EDIT: I've modified the code in order to avoid the compiler "guessing" the results for the loop with constant vectors. As @phonetagger showed, the results are very different. I've got 28500 microseconds without using the vprod function and 29000 microseconds using the vprod
function. This number were obtained using Ox optimization. Changing the optimization doesn't affect the comparison if the inline keyword is on, although the numbers raise a bit. Also, if the inline keyword is not used (and optimization is off) the timings are 32000 without using the vprod function and 37000 using the function. So the function call overhead may be around 5000 microseconds.
The new code is:
#include <stdio.h>
#include <time.h>
#include <stdlib.h>
#include <iostream>
#include <mkl.h>
//#include <mkl_lapack.h>
void vprod( double *vgr, int ploc, double *vg1, double *vg2);
int main() {
int nv=1000000;
int dim=3*nv;
double *v1, *v2, *vr; // Declare Pointers
int ploc, i;
double tiempo=0.0, tinicial;
v1 = new double [dim]; //Allocate block of memory
v2 = new double [dim];
vr = new double [dim];
// Fill vectors with something
for (i = 0; i < dim; i++) {
v1[i] =1.25 + (double)(i+1);
v2[i] =2.62+ 2*(double)(i+7);
}
//------------------------------------------------------------------------
std::cout << "RUTINA CON CODIGO INLINE: \n" ;
tinicial = dsecnd();
ploc = 0; // ploc points to an intermediate location.
for (i=0; i<nv; i++){
vr[ploc] = v1[ploc+1]*v2[ploc+2]-v1[ploc+2]*v2[ploc+1];
vr[ploc+1] =-(v1[ploc]*v2[ploc+2]-v1[ploc+2]*v2[ploc]);
vr[ploc+2] = v1[ploc]*v2[ploc+1]-v1[ploc+1]*v2[ploc];
ploc +=3;
};
tiempo = (dsecnd() - tinicial);
std::cout << "Tiempo Total: " << tiempo << ".\n";
std::cout << "Resultado: " << vr[0] << ".\n";
delete v1,v2,vr;
v1 = new double [dim]; //Allocate block of memory
v2 = new double [dim];
vr = new double [dim];
//------------------------------------------------------------------------
//------------------------------------------------------------------------
std::cout << "RUTINA LLAMANDO A FUNCION: \n" ;
ploc=0;
tinicial = dsecnd();
for (i=0; i<nv; i++){
vprod ( vr, ploc, v1, v2);
ploc +=3;
};
tiempo = (dsecnd() - tinicial);
std::cout << "Tiempo Total: " << tiempo << ".\n";
std::cout << "Resultado: " << vr[0] << ".\n";
//------------------------------------------------------------------------
std::cin.ignore();
return 0;
}
inline void vprod( double *vgr, int ploc, double *vg1, double *vg2) {
vgr[ploc] = vg1[ploc+1]*vg2[ploc+2]-vg1[ploc+2]*vg2[ploc+1];
vgr[ploc+1] = -(vg1[ploc]*vg2[ploc+2]-vg1[ploc+2]*vg2[ploc]);
vgr[ploc+2] = vg1[ploc]*vg2[ploc+1]-vg1[ploc+1]*vg2[ploc];
}
Solution
Martin, you are absolutely right (ref. Martin's comment... 3rd comment under my 17:57 Oct 5 2012 answer). Yes, it appears that at higher optimization levels, the compiler was allowing itself to realize that it knew the incoming values of your arrays so it could perform the entire computation, loop and all, at compile time, and optimize the loop out entirely.

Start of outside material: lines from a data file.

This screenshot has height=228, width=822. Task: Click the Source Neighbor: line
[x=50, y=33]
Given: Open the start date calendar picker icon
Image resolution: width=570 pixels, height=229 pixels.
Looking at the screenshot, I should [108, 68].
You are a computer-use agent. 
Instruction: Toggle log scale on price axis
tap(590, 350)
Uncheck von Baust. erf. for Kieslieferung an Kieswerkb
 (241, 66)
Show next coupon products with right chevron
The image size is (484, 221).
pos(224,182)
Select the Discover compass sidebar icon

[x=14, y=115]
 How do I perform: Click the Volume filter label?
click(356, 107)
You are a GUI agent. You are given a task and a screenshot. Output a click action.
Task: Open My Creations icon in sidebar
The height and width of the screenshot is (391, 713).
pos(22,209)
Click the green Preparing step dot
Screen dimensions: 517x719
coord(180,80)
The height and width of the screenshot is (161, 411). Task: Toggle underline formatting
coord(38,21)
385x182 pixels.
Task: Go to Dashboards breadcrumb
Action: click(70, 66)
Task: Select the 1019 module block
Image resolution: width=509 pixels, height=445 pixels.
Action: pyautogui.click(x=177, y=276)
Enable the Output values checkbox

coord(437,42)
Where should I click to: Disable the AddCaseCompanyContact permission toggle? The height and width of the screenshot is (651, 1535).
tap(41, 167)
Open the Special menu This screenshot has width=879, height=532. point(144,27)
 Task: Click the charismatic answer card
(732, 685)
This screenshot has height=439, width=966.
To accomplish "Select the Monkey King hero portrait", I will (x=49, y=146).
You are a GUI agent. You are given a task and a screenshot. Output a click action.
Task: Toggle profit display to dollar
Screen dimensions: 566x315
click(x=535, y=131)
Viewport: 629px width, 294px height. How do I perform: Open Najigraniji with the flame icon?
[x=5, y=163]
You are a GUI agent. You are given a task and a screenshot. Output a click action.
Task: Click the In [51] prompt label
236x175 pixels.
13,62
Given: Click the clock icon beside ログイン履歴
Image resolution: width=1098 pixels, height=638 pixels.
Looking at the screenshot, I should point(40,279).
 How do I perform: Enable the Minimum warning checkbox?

I re-coded the test code into three separate files (one header & two source files) and broke the computation & loop out into a separate function to keep the compiler from being too smart with its optimizations. Now it can't optimize the loops into a compile-time computation. Below are my new results. Note that I added another loop (0 to 50) around the original 0 to 1000000 loop, and then divided by 50. I did this for two reasons: It allows us to compare today's numbers with the previous numbers, and it also averages out irregularities due to processes swapping in the middle of the test. That may not matter to you since I think dsecnd() reports only CPU time of its specific process?
Anyway, here are my new results.......
(And yes, the odd result of "inline keyword, optimization -O1" being faster than -O2 or -O3 is repeatable, as is the oddity of "no inline keyword, optimization -O1". I didn't dig into the assembly to see why that might be.)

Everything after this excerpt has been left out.